When contemplating whether to pen something potentially controversial, your best defense is knowing when your work is protected and when it crosses the line. While libel laws vary from state to state, there are general principles you can rely upon. (This article originally appeared in Writer's Digest magazine.)
By Richard D. Banks
In a litigious society such as ours, libel suits sometimes serve as the chief weapon against the First Amendment’s guarantee of free speech and a free press. Even the most prestigious publications are susceptible: In November 2016, a jury awarded Nicole Eramo, a University of Virginia administrator, $3 million in a libel suit brought against Rolling Stone and the writer of an article—an article that was quickly discredited and subsequently retracted—that portrayed Eramo as indifferent to an alleged rape at the university. The defendants appealed and in April of this year, the case was settled for an undisclosed amount. Such cases can leave writers wary of what they’re willing to write—unsure of whether to trust a source or leery of accidentally publishing misinformation.
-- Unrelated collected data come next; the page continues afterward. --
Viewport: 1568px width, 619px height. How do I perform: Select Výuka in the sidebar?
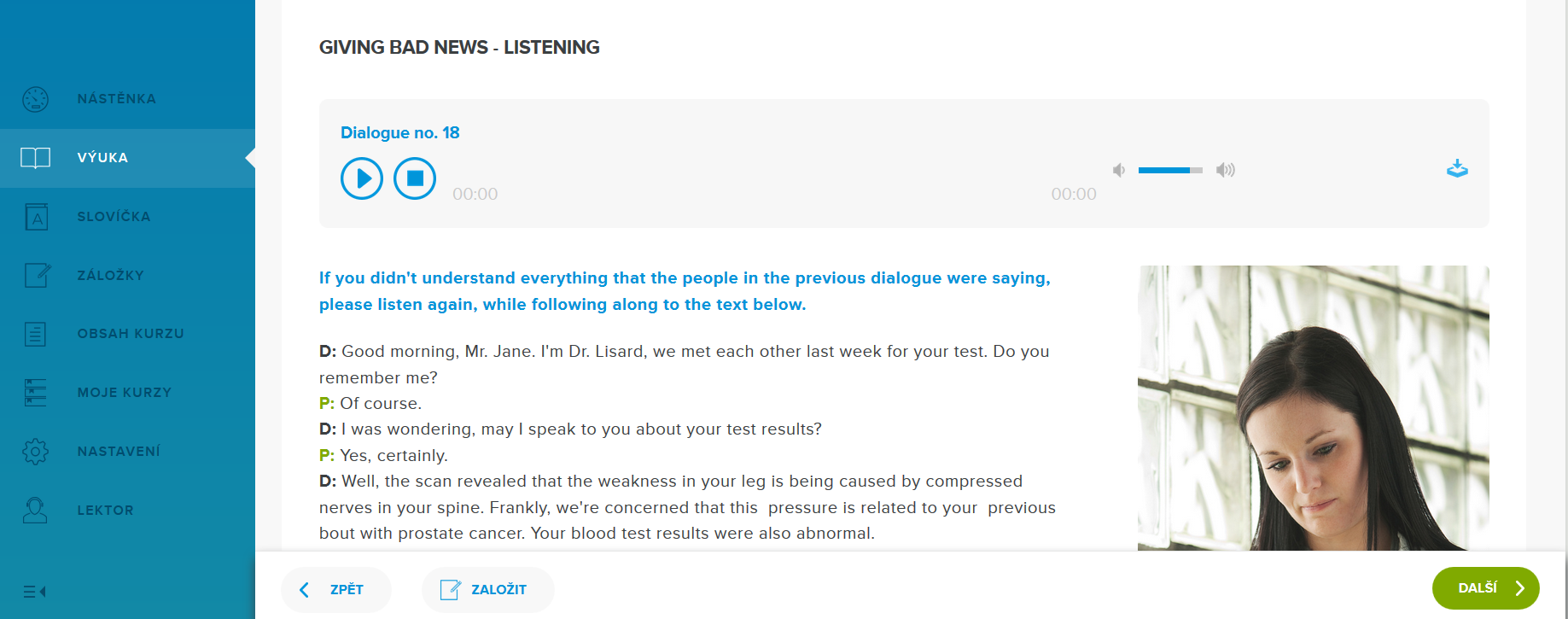pyautogui.click(x=102, y=158)
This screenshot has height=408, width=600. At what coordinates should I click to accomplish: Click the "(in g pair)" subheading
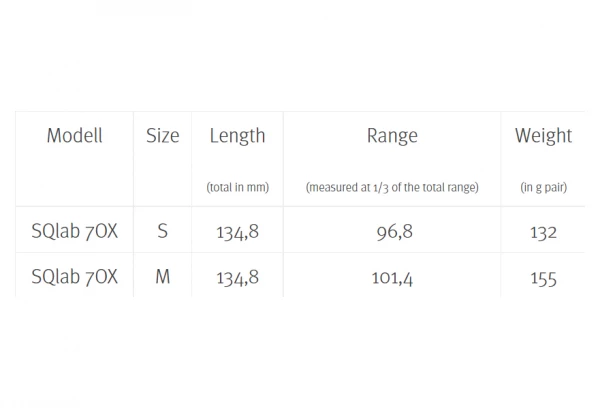pos(543,187)
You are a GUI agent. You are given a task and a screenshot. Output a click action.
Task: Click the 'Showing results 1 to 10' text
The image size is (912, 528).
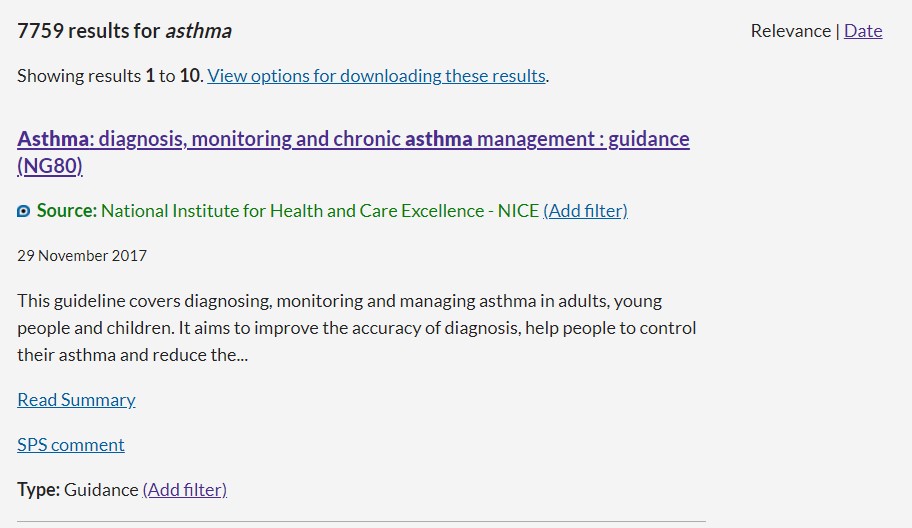coord(109,76)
When contemplating whether to pen something potentially controversial, your best defense is knowing when your work is protected and when it crosses the line. While libel laws vary from state to state, there are general principles you can rely upon.
Libel is a false statement published as fact that harms the reputation of a living person, existing business or other organization. There are four factors that together fulfill the legal definition of libel. Writers must be found at fault for all of the following elements:
- The work must contain a defamatory statement that damages the reputation of the plaintiff.
- The identity of the plaintiff in the piece must be perceptible to a third party. So long as the plaintiff is recognizable, you cannot claim protection from libel by having used a different name, or by claiming that the work is fiction.
- The work must have been published and seen by a third party. This includes all written media, from print to online publications—as well as digital communications in the form of email or tweets.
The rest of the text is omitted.